Retirees Prevail Over Contra Costa County

     SAN FRANCISO (CN) — Contra Costa County must honor its promise to pay 80 percent of the cost of health benefits for which retirees sacrificed wage and cost-of-living increases, a federal judge told the county this week.
     The Retiree Support Group of Contra County sued in January 2012 after the county reneged on its promise.
     The Support Group, representing some 4,000 retirees, claimed the Board of Supervisors ratified the agreement through resolutions, Memoranda of Understanding, official statements. But the county capped its contribution to retirees’ health benefits at a flat dollar amount on Jan. 1, 2010, resulting in increased costs for retirees.
     The Support Group filed a class action alleging breach of contract, impairment of contract in violation of the state and federal constitutions, and violations of due process.
     U.S. District Judge Jeffrey White dismissed without prejudice, citing lack of evidence of an express or implied contract, and ordered that any amended complaint provide “all of the specific resolutions or ordinances that contain the 80 percent promise.”
     The Support Group filed a second amended complaint on Nov. 30, 2012, which the court refused to dismiss.

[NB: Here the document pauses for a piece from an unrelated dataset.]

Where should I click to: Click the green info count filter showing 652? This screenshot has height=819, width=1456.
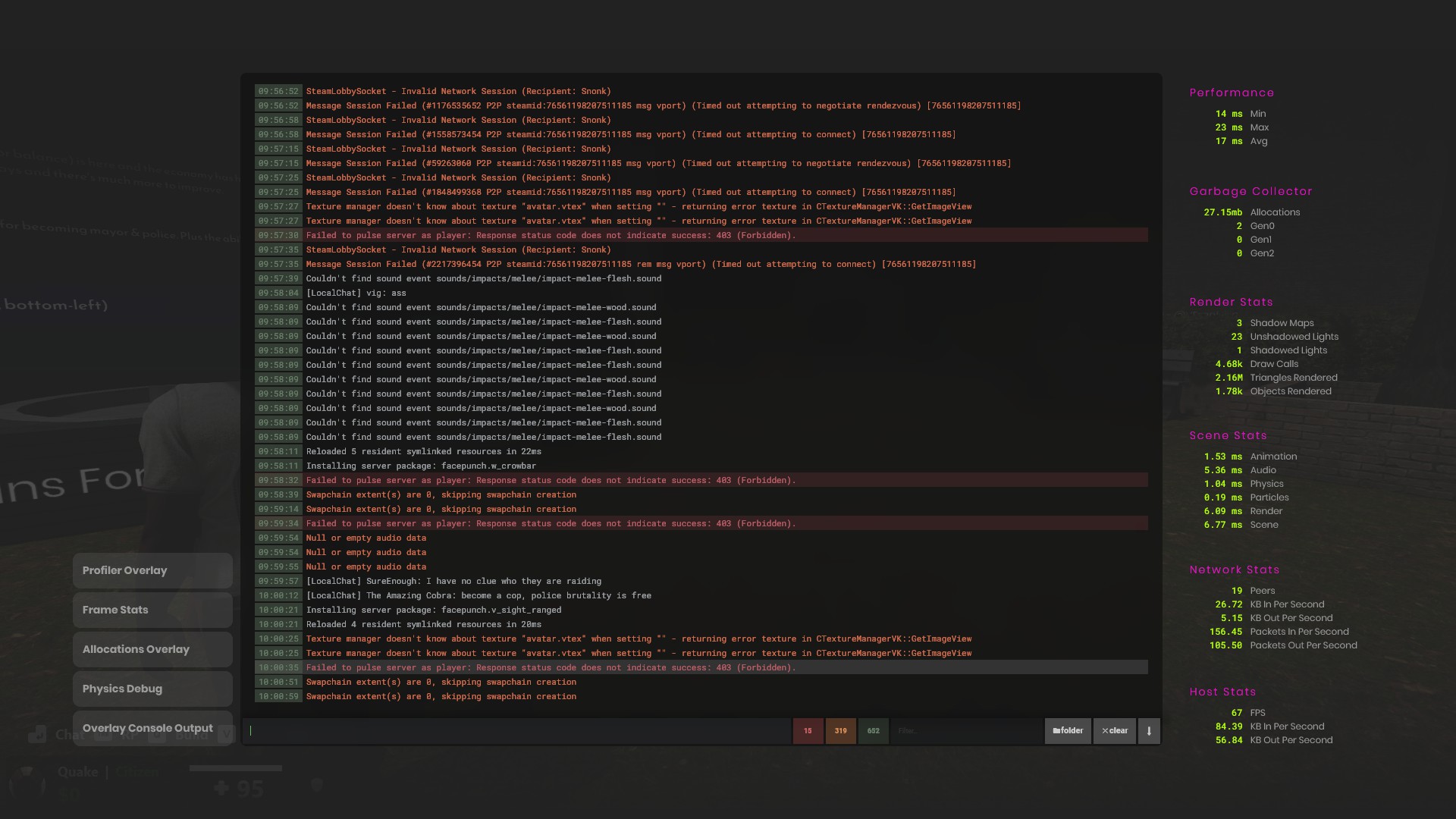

The case was referred to mediation in early 2015, and the parties reached a settlement in August.
     The Support Group sought preliminary approval of the settlement in March this year. U.S. District Judge Jon Tigar, with consent of the county, granted the plaintiffs leave to file a third amended complaint to add class allegations and assign class representatives.
     “Because the opposing party agrees that leave to amend should be granted, and because it will facilitate the proposed settlement, the court grants plaintiffs’ motion for leave to file their TAC,” Tigar wrote in a 14-page order Tuesday.

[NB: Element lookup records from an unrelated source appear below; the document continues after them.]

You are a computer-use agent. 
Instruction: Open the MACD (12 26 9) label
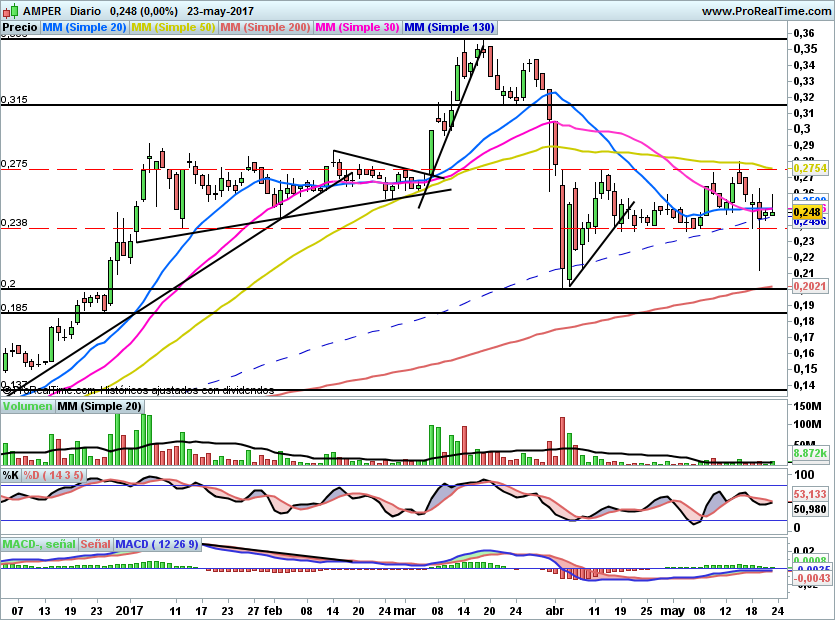pos(158,544)
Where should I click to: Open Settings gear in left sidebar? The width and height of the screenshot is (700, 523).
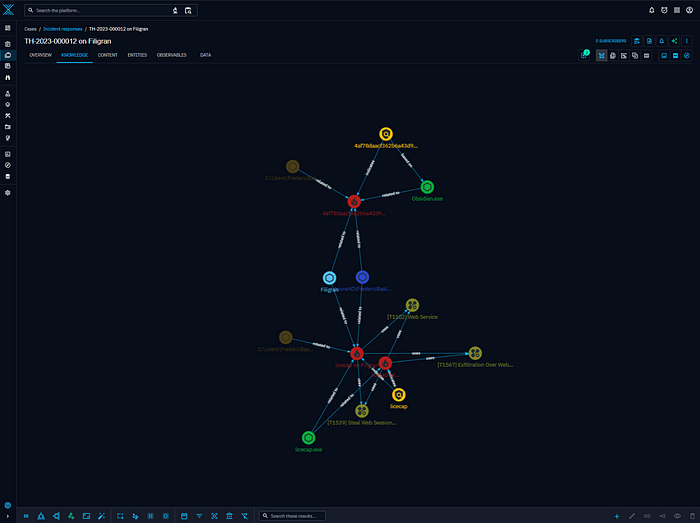(x=8, y=192)
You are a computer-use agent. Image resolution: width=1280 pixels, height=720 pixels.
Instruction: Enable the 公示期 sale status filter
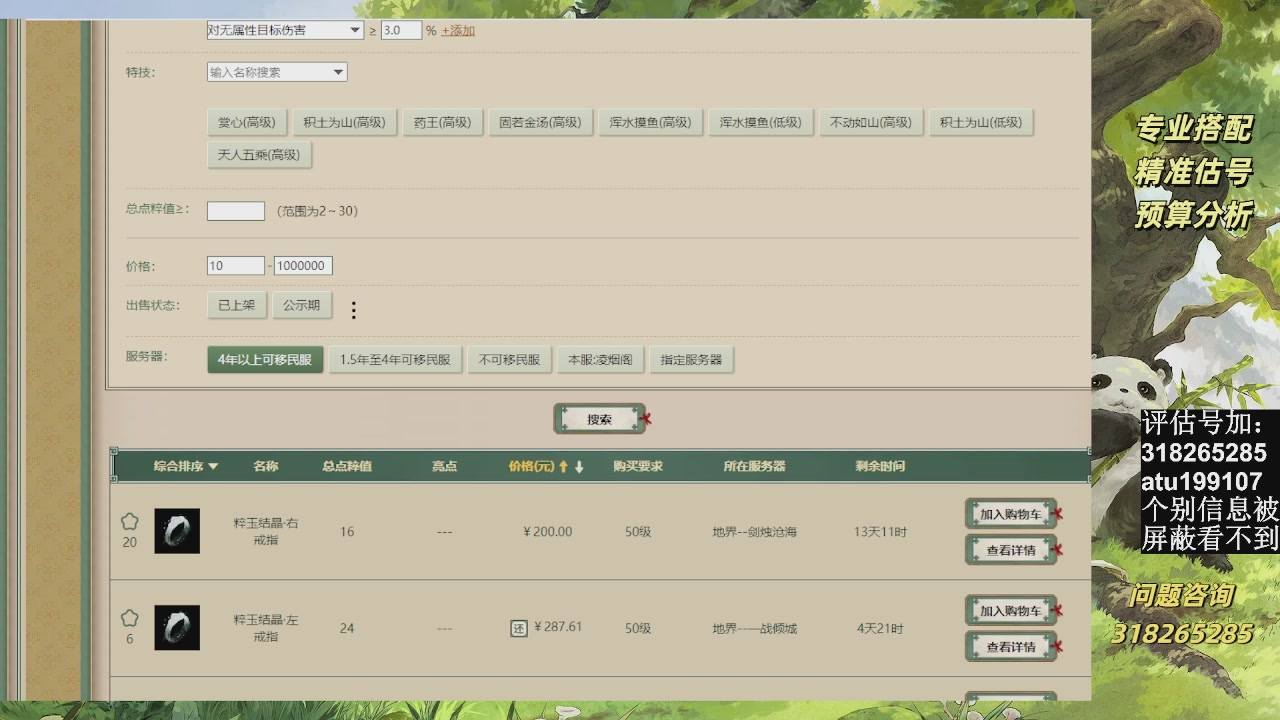pyautogui.click(x=302, y=305)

     He granted preliminary approval to a settlement that gives retirees almost 72 percent of the promised 80 percent payment.
     “The court concludes that the settlement should be preliminarily approved,” Tigar wrote. “An agreement to provide 71.9 percent of the least expensive offered health plan is indeed of significant economic value to the class members, especially when the alleged claim is that the county originally promised to provide the 80 percent. As plaintiff explains, many retirees who are Medicare-eligible will continue to pay just one cent towards their monthly premiums, and these benefits will last for the retirees’ lifetimes.”
     Each party must pay its own attorneys’ fees.
     “(N)o attorneys’ fees or class representative awards will be apportioned from the economic benefits provided by the settlement,” Tigar wrote. “When compared with the costs, time and risks involved in litigation, this settlement is within the range of possible approval.”
     He set a final fairness hearing for Oct. 27.
     The seat of Contra Costa, inland from the Bay Area, is Martinez, at the foot of Mt. Diablo.